### DATA FOR PROCESSING:
● ● ● ● ●

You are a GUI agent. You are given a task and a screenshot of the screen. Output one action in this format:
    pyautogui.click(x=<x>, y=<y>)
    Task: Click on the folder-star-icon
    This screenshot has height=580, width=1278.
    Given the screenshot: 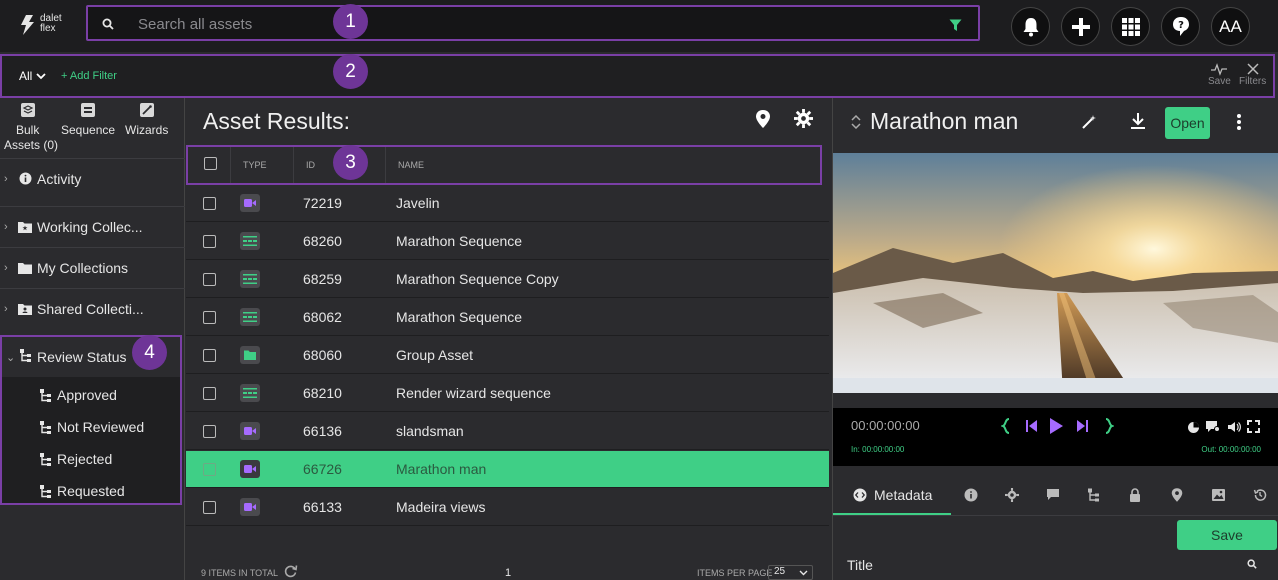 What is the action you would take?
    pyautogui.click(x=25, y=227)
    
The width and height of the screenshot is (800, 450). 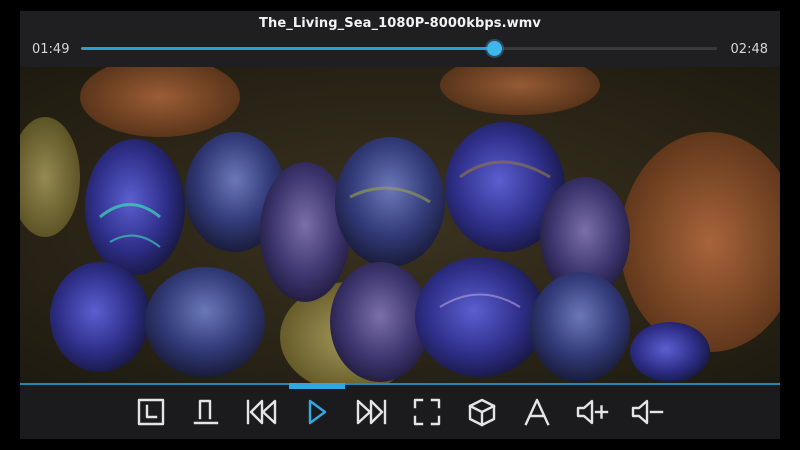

● ● ● ● ●

### EXERCISE INSTRUCTIONS:
Copy out the entries above again word for word, starting at the very first line and ending at the line that contains "This screenshot has".

### REPLY:
You are a GUI agent. You are given a task and a screenshot of the screen. Output one action in this format:
    pyautogui.click(x=<x>, y=<y>)
    Task: Click on the folder-star-icon
    This screenshot has height=580, width=1278.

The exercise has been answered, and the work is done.